Minimum Payment vs Fixed Payment: The Difference
| Payment Strategy | $8,500 Balance at 22.9% |
|---|---|
| Minimum (2%) | 24+ years, $12,000+ interest |
| $200/month fixed | 5 years, $3,800 interest |
| $300/month fixed | 2.7 years, $1,100 interest |
| $500/month fixed | 1.4 years, $450 interest |
Increasing your payment from minimum to $300/month saves over 21 years and $10,000 in interest on this example. The key insight: every extra dollar above minimum goes directly toward principal, dramatically accelerating payoff time.
Debt Payoff Strategies: Avalanche vs Snowball
The Avalanche Method prioritizes the highest-interest debt first. Pay minimums on all cards, then put all extra money toward the card with the highest APR. Once paid off, move to the next highest. This mathematically saves the most interest. Example: Pay off a 25% APR card before a 15% card.
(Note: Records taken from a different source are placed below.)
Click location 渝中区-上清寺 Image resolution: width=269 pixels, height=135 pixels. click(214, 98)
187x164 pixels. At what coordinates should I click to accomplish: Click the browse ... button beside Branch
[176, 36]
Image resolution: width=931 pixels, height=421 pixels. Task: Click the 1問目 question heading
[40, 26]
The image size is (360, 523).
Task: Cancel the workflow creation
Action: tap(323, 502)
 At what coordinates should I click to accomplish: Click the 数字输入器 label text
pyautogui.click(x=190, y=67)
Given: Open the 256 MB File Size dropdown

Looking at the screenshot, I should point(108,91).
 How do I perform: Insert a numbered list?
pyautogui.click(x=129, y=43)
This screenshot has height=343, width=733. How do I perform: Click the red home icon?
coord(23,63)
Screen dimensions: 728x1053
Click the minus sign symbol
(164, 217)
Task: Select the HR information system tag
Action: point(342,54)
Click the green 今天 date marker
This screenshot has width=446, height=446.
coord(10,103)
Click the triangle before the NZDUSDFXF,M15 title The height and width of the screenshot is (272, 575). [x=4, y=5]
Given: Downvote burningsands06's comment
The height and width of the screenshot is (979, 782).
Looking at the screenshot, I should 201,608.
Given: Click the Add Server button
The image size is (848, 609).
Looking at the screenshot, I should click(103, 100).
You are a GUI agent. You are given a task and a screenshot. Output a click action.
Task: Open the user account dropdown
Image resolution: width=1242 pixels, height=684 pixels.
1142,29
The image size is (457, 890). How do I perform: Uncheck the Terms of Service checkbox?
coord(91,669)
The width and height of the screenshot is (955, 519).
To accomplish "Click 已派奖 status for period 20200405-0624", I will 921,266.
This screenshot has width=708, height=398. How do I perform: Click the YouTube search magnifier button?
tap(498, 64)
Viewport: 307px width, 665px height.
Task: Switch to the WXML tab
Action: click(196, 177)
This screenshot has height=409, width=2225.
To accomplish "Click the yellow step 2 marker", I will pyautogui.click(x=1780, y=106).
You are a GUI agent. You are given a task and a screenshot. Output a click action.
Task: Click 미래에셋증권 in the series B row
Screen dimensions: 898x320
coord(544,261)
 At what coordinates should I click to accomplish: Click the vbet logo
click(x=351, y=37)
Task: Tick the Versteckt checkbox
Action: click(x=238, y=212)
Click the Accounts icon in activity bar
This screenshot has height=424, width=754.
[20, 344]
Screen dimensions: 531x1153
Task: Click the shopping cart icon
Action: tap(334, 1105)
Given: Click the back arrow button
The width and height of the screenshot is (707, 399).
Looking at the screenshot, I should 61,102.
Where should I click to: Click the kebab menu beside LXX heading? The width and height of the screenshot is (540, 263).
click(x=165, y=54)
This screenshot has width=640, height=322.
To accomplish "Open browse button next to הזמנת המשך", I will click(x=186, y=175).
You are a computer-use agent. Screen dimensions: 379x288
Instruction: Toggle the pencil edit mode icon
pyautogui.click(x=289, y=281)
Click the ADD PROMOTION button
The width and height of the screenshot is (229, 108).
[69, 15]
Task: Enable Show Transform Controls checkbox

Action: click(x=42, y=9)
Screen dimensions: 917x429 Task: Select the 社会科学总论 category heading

The Snowball Method focuses on the smallest balance first. Pay minimums everywhere, then attack the smallest debt regardless of rate. When cleared, roll that payment into the next smallest. The psychological wins of eliminating debts keep you motivated. This works well if you struggle with debt fatigue.
Which to choose? Mathematically, avalanche wins. Psychologically, snowball may keep you going. The best strategy is the one you'll stick with. Either beats making minimum payments on all cards indefinitely.
Frequently Asked Questions
How is payoff time calculated?
We use the logarithmic formula n = -log(1-rB/P)/log(1+r) for fixed payments. This shows exact months needed. For minimum payments, we simulate month-by-month until balance reaches zero.
Should I pay more than minimum?
Absolutely! Minimum payments are designed to keep you in debt for decades. On $5,000 at 22% APR, minimums take 16+ years. Fixed $250/month pays it off in 2 years.
What is the avalanche method?
Pay minimum on all cards, then attack the highest-interest card first. Once paid, move to next highest rate. This mathematically saves the most interest.
Should I do a balance transfer?
A 0% intro APR transfer can save significantly if paid off during promo period (12-18 months typically). Watch for 3-5% transfer fees and post-promo rates.